DESCRIPTION OF THE TASK> Repeat the entries below word for word, from the line with "Open Data controls via its database icon" to the line with "Action: click(47, 443)", including both of those lines.

[Stored records]
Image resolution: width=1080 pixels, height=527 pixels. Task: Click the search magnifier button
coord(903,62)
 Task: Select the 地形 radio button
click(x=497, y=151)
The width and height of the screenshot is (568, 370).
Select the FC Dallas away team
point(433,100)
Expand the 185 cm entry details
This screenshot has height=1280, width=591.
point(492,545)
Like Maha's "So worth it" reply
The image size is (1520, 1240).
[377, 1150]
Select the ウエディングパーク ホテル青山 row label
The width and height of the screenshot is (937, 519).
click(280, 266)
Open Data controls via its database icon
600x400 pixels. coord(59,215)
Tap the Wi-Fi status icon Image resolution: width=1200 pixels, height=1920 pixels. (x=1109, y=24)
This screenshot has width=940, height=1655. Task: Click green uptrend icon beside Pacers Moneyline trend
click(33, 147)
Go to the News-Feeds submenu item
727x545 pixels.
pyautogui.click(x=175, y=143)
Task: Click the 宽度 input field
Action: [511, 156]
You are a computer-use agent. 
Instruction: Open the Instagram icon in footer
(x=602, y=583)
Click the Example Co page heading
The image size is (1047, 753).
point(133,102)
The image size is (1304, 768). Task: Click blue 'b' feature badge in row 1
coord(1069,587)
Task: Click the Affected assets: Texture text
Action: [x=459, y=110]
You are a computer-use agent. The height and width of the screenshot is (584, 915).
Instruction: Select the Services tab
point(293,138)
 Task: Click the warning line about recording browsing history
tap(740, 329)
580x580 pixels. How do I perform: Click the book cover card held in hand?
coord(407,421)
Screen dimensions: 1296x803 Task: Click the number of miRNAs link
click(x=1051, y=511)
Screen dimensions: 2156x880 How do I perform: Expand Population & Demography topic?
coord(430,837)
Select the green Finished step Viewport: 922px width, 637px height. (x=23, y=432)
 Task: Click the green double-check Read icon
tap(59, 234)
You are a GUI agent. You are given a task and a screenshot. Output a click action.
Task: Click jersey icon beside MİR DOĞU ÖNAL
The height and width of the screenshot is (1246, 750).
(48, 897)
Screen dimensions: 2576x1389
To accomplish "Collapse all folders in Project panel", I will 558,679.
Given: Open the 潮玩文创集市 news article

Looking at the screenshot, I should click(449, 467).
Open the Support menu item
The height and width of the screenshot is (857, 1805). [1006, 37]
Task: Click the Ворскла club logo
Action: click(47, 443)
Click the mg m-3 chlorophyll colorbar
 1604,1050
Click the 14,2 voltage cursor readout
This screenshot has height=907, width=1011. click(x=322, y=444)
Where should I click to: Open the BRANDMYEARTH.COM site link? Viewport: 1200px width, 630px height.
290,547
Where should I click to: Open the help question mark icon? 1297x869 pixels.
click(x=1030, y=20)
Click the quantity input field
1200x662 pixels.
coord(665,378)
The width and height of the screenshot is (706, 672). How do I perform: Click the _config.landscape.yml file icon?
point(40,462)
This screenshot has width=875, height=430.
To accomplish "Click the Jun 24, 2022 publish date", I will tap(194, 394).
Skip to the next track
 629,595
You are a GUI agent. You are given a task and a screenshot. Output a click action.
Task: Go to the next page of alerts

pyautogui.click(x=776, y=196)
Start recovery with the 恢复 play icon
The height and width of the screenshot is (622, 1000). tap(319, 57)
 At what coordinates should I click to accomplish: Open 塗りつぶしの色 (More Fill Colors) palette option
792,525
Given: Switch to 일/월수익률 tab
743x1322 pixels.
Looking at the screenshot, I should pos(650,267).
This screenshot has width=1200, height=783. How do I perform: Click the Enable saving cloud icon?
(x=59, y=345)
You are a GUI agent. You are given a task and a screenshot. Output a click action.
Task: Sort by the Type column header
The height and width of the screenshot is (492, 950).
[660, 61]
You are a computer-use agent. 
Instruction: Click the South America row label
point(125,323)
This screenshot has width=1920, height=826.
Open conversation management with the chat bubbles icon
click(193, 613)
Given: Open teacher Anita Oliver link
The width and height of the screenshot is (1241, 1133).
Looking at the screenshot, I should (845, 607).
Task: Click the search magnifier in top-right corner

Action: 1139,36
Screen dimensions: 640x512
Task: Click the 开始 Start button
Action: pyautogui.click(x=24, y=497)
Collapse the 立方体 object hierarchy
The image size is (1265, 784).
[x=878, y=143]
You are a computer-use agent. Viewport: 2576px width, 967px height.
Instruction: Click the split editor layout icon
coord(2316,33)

TASK RESULT>
Open Data controls via its database icon
600x400 pixels. coord(59,215)
Tap the Wi-Fi status icon Image resolution: width=1200 pixels, height=1920 pixels. (x=1109, y=24)
This screenshot has width=940, height=1655. Task: Click green uptrend icon beside Pacers Moneyline trend
click(33, 147)
Go to the News-Feeds submenu item
727x545 pixels.
pyautogui.click(x=175, y=143)
Task: Click the 宽度 input field
Action: [511, 156]
You are a computer-use agent. 
Instruction: Open the Instagram icon in footer
(x=602, y=583)
Click the Example Co page heading
The image size is (1047, 753).
point(133,102)
The image size is (1304, 768). Task: Click blue 'b' feature badge in row 1
coord(1069,587)
Task: Click the Affected assets: Texture text
Action: [x=459, y=110]
You are a computer-use agent. The height and width of the screenshot is (584, 915).
Instruction: Select the Services tab
point(293,138)
 Task: Click the warning line about recording browsing history
tap(740, 329)
580x580 pixels. How do I perform: Click the book cover card held in hand?
coord(407,421)
Screen dimensions: 1296x803 Task: Click the number of miRNAs link
click(x=1051, y=511)
Screen dimensions: 2156x880 How do I perform: Expand Population & Demography topic?
coord(430,837)
Select the green Finished step Viewport: 922px width, 637px height. (x=23, y=432)
 Task: Click the green double-check Read icon
tap(59, 234)
You are a GUI agent. You are given a task and a screenshot. Output a click action.
Task: Click jersey icon beside MİR DOĞU ÖNAL
The height and width of the screenshot is (1246, 750).
(48, 897)
Screen dimensions: 2576x1389
To accomplish "Collapse all folders in Project panel", I will 558,679.
Given: Open the 潮玩文创集市 news article

Looking at the screenshot, I should click(449, 467).
Open the Support menu item
The height and width of the screenshot is (857, 1805). [1006, 37]
Task: Click the Ворскла club logo
Action: click(47, 443)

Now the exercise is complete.